STATED PROBLEM
Please rewrite the items as a numbered list, from the start of the items through the line that contains "Action: click(4, 38)", leaving out blank lines.

STORED ROWS
•••••

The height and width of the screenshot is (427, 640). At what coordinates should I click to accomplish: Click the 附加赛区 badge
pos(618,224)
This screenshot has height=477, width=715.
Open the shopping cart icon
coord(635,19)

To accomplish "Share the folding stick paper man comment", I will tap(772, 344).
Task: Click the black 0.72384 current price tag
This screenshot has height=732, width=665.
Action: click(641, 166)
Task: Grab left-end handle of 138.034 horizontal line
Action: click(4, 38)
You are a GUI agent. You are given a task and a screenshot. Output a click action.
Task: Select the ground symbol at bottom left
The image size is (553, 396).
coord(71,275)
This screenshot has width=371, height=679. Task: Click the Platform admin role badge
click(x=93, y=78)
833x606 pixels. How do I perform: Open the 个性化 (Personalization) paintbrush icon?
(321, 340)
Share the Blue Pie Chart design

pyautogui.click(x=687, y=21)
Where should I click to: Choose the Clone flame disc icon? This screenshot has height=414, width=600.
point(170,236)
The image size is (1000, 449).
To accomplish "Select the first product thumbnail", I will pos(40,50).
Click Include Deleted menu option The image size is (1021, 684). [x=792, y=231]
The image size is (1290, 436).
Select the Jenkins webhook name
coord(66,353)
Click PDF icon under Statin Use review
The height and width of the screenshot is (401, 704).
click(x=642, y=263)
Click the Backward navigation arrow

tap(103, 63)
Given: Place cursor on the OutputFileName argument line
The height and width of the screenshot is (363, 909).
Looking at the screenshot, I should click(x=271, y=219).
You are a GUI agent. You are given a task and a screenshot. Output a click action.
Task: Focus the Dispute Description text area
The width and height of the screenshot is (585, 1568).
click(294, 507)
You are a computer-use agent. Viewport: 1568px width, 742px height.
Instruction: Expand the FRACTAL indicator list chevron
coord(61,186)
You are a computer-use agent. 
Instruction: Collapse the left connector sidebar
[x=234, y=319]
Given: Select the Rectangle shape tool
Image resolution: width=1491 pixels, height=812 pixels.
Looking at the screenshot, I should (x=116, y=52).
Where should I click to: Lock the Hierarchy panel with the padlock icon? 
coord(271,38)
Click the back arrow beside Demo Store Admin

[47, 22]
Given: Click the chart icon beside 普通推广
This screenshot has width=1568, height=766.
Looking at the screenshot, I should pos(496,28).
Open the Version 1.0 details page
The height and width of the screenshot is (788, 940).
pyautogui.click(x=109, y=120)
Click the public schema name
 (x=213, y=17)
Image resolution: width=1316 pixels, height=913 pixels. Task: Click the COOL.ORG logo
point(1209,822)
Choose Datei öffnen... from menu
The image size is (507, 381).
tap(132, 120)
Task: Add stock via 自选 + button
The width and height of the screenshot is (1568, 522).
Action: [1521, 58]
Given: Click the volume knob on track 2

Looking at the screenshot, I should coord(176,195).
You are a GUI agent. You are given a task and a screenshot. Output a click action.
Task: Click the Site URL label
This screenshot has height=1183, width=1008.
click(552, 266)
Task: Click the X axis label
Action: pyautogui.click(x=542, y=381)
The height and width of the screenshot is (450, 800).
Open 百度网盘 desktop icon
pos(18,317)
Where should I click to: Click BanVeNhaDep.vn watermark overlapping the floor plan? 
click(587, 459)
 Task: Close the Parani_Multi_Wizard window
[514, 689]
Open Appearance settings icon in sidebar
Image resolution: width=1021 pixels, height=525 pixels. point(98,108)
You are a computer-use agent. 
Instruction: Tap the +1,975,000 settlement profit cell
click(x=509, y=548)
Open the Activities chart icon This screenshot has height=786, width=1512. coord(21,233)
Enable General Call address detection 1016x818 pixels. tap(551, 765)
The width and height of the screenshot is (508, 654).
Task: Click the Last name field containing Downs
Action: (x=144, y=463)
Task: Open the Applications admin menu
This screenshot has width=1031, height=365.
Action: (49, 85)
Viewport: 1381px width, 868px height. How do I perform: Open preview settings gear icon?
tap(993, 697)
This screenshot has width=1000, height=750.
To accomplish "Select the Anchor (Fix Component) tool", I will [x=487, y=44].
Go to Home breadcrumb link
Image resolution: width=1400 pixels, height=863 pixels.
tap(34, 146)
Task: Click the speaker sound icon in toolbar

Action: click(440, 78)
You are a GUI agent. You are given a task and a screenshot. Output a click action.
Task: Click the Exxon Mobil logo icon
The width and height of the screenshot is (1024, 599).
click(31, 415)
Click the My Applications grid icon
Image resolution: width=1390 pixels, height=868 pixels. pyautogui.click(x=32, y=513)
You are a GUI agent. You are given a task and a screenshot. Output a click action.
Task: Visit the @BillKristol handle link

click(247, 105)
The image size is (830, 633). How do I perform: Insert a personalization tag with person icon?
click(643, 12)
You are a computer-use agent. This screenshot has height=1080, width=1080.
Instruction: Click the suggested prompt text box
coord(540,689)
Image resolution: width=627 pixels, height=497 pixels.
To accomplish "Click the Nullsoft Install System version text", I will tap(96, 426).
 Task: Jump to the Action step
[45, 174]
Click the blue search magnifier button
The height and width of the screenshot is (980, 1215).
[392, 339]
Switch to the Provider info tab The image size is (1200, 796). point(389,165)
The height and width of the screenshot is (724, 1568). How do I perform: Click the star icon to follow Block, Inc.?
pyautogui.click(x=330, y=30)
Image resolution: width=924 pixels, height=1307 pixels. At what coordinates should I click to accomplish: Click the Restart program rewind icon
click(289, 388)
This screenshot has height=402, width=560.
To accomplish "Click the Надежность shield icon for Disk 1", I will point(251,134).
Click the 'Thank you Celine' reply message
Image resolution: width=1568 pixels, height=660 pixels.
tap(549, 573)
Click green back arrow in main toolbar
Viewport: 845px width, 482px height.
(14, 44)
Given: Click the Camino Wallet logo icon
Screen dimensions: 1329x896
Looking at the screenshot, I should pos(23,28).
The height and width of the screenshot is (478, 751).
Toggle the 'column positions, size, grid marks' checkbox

•••••

ANSWER TO THE TASK
1. The height and width of the screenshot is (427, 640). At what coordinates should I click to accomplish: Click the 附加赛区 badge
2. pos(618,224)
3. This screenshot has height=477, width=715.
4. Open the shopping cart icon
5. coord(635,19)
6. To accomplish "Share the folding stick paper man comment", I will tap(772, 344).
7. Task: Click the black 0.72384 current price tag
8. This screenshot has height=732, width=665.
9. Action: click(641, 166)
10. Task: Grab left-end handle of 138.034 horizontal line
11. Action: click(4, 38)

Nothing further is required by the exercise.